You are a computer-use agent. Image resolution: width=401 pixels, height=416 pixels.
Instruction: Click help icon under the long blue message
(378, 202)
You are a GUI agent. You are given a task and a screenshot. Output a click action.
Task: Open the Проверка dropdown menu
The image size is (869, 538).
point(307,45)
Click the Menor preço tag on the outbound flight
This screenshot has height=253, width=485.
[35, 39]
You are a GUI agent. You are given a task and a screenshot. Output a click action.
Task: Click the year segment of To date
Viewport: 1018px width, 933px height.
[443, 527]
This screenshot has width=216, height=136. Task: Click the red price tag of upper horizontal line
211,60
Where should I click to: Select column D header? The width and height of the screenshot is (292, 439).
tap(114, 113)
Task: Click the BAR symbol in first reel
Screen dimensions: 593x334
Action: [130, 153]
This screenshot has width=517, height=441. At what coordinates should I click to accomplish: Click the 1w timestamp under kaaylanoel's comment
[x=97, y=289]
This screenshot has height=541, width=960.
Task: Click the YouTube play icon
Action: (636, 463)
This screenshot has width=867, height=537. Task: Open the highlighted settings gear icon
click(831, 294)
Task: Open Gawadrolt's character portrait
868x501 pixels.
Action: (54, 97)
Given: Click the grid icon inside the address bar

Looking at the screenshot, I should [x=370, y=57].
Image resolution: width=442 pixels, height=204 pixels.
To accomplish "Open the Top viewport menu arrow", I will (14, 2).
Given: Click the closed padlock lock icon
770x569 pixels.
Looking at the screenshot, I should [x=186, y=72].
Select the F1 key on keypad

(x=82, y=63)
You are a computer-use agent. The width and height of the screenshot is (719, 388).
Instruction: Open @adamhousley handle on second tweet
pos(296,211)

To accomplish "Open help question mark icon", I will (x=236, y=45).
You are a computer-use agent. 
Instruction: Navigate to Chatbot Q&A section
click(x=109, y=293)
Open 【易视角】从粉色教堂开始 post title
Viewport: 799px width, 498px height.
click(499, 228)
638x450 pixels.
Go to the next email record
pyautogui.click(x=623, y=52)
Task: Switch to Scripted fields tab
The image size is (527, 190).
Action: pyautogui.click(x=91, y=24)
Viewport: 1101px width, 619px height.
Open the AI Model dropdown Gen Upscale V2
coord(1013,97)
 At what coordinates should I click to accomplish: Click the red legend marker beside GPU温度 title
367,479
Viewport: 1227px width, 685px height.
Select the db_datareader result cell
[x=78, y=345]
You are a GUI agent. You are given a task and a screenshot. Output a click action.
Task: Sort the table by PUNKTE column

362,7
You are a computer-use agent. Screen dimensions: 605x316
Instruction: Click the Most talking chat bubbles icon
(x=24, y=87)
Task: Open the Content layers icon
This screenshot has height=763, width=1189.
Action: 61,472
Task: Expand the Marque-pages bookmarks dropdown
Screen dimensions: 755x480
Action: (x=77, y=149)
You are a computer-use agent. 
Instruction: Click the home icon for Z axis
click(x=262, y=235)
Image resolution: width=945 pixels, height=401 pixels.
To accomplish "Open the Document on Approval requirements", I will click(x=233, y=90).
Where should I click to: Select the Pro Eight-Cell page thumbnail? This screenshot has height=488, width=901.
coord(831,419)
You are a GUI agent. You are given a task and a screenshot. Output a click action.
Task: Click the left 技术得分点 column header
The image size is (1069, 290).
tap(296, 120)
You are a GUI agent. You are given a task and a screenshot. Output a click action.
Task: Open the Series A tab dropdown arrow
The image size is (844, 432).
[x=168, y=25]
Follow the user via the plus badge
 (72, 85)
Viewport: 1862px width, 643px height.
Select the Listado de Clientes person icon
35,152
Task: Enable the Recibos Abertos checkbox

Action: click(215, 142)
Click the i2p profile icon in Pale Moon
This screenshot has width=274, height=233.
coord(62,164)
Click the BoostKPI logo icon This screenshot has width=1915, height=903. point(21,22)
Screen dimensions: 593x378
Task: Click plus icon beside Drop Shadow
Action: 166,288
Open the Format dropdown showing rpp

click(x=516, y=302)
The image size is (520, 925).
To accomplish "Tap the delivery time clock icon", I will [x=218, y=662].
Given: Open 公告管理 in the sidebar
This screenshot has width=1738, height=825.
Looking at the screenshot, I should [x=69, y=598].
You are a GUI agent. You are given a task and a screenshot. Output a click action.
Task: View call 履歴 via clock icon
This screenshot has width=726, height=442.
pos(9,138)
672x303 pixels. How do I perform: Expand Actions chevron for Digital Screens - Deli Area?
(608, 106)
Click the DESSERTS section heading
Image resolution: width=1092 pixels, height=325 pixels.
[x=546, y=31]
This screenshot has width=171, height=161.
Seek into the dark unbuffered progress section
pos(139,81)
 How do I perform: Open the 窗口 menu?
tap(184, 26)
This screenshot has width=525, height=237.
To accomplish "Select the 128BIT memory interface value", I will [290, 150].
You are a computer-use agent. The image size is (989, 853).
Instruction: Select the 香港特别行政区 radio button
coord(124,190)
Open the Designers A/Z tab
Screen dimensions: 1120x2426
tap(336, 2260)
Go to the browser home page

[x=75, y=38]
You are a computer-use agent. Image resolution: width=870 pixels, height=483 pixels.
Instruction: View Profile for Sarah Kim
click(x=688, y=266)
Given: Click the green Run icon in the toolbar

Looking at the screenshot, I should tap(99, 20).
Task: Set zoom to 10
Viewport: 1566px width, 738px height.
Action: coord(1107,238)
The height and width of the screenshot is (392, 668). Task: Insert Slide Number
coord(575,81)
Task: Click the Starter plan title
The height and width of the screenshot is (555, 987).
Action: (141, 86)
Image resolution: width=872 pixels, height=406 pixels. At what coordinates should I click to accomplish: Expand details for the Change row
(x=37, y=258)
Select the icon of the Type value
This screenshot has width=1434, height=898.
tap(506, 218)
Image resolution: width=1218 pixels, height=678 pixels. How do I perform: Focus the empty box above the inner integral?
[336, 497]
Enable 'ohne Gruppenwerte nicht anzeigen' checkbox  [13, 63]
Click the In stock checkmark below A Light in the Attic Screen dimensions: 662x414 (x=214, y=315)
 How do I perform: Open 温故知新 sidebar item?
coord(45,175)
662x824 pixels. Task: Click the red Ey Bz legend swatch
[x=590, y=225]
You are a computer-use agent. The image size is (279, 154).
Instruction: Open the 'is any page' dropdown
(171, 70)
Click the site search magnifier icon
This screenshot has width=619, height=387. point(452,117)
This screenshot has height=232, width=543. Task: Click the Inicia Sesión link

§ BRIEF
Take the records above and write each one out again exactly.

§ SOLUTION FOR THIS EXERCISE
You are a computer-use agent. Image resolution: width=401 pixels, height=416 pixels.
Instruction: Click help icon under the long blue message
(378, 202)
You are a GUI agent. You are given a task and a screenshot. Output a click action.
Task: Open the Проверка dropdown menu
The image size is (869, 538).
point(307,45)
Click the Menor preço tag on the outbound flight
This screenshot has height=253, width=485.
[35, 39]
You are a GUI agent. You are given a task and a screenshot. Output a click action.
Task: Click the year segment of To date
Viewport: 1018px width, 933px height.
[443, 527]
This screenshot has width=216, height=136. Task: Click the red price tag of upper horizontal line
211,60
Where should I click to: Select column D header? The width and height of the screenshot is (292, 439).
tap(114, 113)
Task: Click the BAR symbol in first reel
Screen dimensions: 593x334
Action: [130, 153]
This screenshot has width=517, height=441. At what coordinates should I click to accomplish: Click the 1w timestamp under kaaylanoel's comment
[x=97, y=289]
This screenshot has height=541, width=960.
Task: Click the YouTube play icon
Action: (636, 463)
This screenshot has width=867, height=537. Task: Open the highlighted settings gear icon
click(831, 294)
Task: Open Gawadrolt's character portrait
868x501 pixels.
Action: (54, 97)
Given: Click the grid icon inside the address bar

Looking at the screenshot, I should [x=370, y=57].
Image resolution: width=442 pixels, height=204 pixels.
To accomplish "Open the Top viewport menu arrow", I will (14, 2).
Given: Click the closed padlock lock icon
770x569 pixels.
Looking at the screenshot, I should [x=186, y=72].
Select the F1 key on keypad

(x=82, y=63)
You are a computer-use agent. The width and height of the screenshot is (719, 388).
Instruction: Open @adamhousley handle on second tweet
pos(296,211)

To accomplish "Open help question mark icon", I will (x=236, y=45).
You are a computer-use agent. 
Instruction: Navigate to Chatbot Q&A section
click(x=109, y=293)
Open 【易视角】从粉色教堂开始 post title
Viewport: 799px width, 498px height.
click(499, 228)
638x450 pixels.
Go to the next email record
pyautogui.click(x=623, y=52)
Task: Switch to Scripted fields tab
The image size is (527, 190).
Action: pyautogui.click(x=91, y=24)
Viewport: 1101px width, 619px height.
Open the AI Model dropdown Gen Upscale V2
coord(1013,97)
 At what coordinates should I click to accomplish: Click the red legend marker beside GPU温度 title
367,479
Viewport: 1227px width, 685px height.
Select the db_datareader result cell
[x=78, y=345]
You are a GUI agent. You are given a task and a screenshot. Output a click action.
Task: Sort the table by PUNKTE column

362,7
You are a computer-use agent. Screen dimensions: 605x316
Instruction: Click the Most talking chat bubbles icon
(x=24, y=87)
Task: Open the Content layers icon
This screenshot has height=763, width=1189.
Action: 61,472
Task: Expand the Marque-pages bookmarks dropdown
Screen dimensions: 755x480
Action: (x=77, y=149)
You are a computer-use agent. 
Instruction: Click the home icon for Z axis
click(x=262, y=235)
Image resolution: width=945 pixels, height=401 pixels.
To accomplish "Open the Document on Approval requirements", I will click(x=233, y=90).
Where should I click to: Select the Pro Eight-Cell page thumbnail? This screenshot has height=488, width=901.
coord(831,419)
You are a GUI agent. You are given a task and a screenshot. Output a click action.
Task: Click the left 技术得分点 column header
The image size is (1069, 290).
tap(296, 120)
You are a GUI agent. You are given a task and a screenshot. Output a click action.
Task: Open the Series A tab dropdown arrow
The image size is (844, 432).
[x=168, y=25]
Follow the user via the plus badge
 (72, 85)
Viewport: 1862px width, 643px height.
Select the Listado de Clientes person icon
35,152
Task: Enable the Recibos Abertos checkbox

Action: click(215, 142)
Click the i2p profile icon in Pale Moon
This screenshot has width=274, height=233.
coord(62,164)
Click the BoostKPI logo icon This screenshot has width=1915, height=903. point(21,22)
Screen dimensions: 593x378
Task: Click plus icon beside Drop Shadow
Action: 166,288
Open the Format dropdown showing rpp

click(x=516, y=302)
The image size is (520, 925).
To accomplish "Tap the delivery time clock icon", I will [x=218, y=662].
Given: Open 公告管理 in the sidebar
This screenshot has width=1738, height=825.
Looking at the screenshot, I should [x=69, y=598].
You are a GUI agent. You are given a task and a screenshot. Output a click action.
Task: View call 履歴 via clock icon
This screenshot has width=726, height=442.
pos(9,138)
672x303 pixels. How do I perform: Expand Actions chevron for Digital Screens - Deli Area?
(608, 106)
Click the DESSERTS section heading
Image resolution: width=1092 pixels, height=325 pixels.
[x=546, y=31]
This screenshot has width=171, height=161.
Seek into the dark unbuffered progress section
pos(139,81)
 How do I perform: Open the 窗口 menu?
tap(184, 26)
This screenshot has width=525, height=237.
To accomplish "Select the 128BIT memory interface value", I will [290, 150].
You are a computer-use agent. The image size is (989, 853).
Instruction: Select the 香港特别行政区 radio button
coord(124,190)
Open the Designers A/Z tab
Screen dimensions: 1120x2426
tap(336, 2260)
Go to the browser home page

[x=75, y=38]
You are a computer-use agent. Image resolution: width=870 pixels, height=483 pixels.
Instruction: View Profile for Sarah Kim
click(x=688, y=266)
Given: Click the green Run icon in the toolbar

Looking at the screenshot, I should tap(99, 20).
Task: Set zoom to 10
Viewport: 1566px width, 738px height.
Action: coord(1107,238)
The height and width of the screenshot is (392, 668). Task: Insert Slide Number
coord(575,81)
Task: Click the Starter plan title
The height and width of the screenshot is (555, 987).
Action: (141, 86)
Image resolution: width=872 pixels, height=406 pixels. At what coordinates should I click to accomplish: Expand details for the Change row
(x=37, y=258)
Select the icon of the Type value
This screenshot has width=1434, height=898.
tap(506, 218)
Image resolution: width=1218 pixels, height=678 pixels. How do I perform: Focus the empty box above the inner integral?
[336, 497]
Enable 'ohne Gruppenwerte nicht anzeigen' checkbox  [13, 63]
Click the In stock checkmark below A Light in the Attic Screen dimensions: 662x414 (x=214, y=315)
 How do I perform: Open 温故知新 sidebar item?
coord(45,175)
662x824 pixels. Task: Click the red Ey Bz legend swatch
[x=590, y=225]
You are a computer-use agent. The image size is (279, 154).
Instruction: Open the 'is any page' dropdown
(171, 70)
Click the site search magnifier icon
This screenshot has width=619, height=387. point(452,117)
This screenshot has height=232, width=543. Task: Click the Inicia Sesión link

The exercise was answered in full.